Sep 22, 2008

Mundddddddddddy Night Football

A slight bounce back day on Sunday picking up 11 of the 3 billion units I lost on Saturday

Pirates lost their home closer, to cap off a horrendous home slate where they failed to reach .500 even at home. They have 91 losses in this their 16th consecutive losing season

For whatever reason Jack Wilson got a standing ovation by the near empty crowd 
This is the only city that applauds a balding piece of shit buck toothed shortstop who has been a part of more losing seasons than anybody else on this laughable Pittsburgh Baseball Circus
The only reason for the applause could have been that he is finally leaving
The Pirates are still within reach of 98 losses
Keep the Faith


The Ryan Mundy Night Football Pick of the Week

2 units New York Jets +8.5 LOSER

YTD- 39-23 +28 units



The Office
Season One

Episode Three
"Health Care"

Dwight Schrute:Who wrote this 'hilarious' one, anal fissures?
Kevin:That's a real thing.
Dwight Schrute:Yeah, well no one here has it.
Kevin:[timidly looks around] Someone has it.


Dwight Schrute:Okay, first, let's go over some parameters. How many people can I fire?
Michael Scott:Uh, none: you're picking a healthcare plan.
Dwight Schrute:Okay we'll table that for now...

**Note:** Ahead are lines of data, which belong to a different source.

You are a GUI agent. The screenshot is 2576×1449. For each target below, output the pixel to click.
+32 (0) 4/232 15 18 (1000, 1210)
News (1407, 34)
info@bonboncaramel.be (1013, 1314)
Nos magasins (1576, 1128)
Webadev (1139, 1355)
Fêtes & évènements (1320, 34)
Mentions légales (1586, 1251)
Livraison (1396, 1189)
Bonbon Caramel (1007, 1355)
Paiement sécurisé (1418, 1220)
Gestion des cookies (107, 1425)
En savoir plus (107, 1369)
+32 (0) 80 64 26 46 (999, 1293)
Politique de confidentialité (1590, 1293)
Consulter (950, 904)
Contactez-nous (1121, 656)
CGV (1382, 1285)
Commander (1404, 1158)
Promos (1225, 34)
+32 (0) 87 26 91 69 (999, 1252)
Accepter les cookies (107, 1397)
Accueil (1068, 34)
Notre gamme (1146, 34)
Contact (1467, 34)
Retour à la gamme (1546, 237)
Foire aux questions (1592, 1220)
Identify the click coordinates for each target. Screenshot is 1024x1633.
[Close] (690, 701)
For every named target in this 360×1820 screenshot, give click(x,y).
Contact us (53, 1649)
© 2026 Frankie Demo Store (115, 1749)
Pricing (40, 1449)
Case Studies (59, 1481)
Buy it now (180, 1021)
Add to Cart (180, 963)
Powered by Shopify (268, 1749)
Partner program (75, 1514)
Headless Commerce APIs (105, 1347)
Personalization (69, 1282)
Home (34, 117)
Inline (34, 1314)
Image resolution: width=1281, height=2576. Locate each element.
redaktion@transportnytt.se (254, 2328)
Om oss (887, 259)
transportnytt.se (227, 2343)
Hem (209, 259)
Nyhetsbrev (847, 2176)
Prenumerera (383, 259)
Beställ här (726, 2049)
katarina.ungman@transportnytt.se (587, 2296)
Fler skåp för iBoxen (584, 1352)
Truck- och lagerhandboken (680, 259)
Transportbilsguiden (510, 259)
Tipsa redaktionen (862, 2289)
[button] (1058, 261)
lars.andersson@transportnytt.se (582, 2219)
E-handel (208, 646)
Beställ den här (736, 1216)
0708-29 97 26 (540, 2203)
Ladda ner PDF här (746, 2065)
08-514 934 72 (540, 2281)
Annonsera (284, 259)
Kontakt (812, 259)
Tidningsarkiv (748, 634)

Voice:You mean the elevator that takes you down into the mine shaft? It's not really a ride.
Michael Scott:Uh, it says here that it's a 300-foot drop.
Voice:Well it goes 300 feet into the earth but it moves really slowly.
Michael Scott:So it's not a free fall?
Voice:It's an industrial coal elevator.
Michael Scott:Uh... alright, well, once you get down into the mine, you got laser tag or something?



Michael Scott:The most sacred thing I do is care... Today I am in charge of picking a great new healthcare plan. Right? That's what this is all about. Does that make me their doctor? Um, yes. Like a specialist.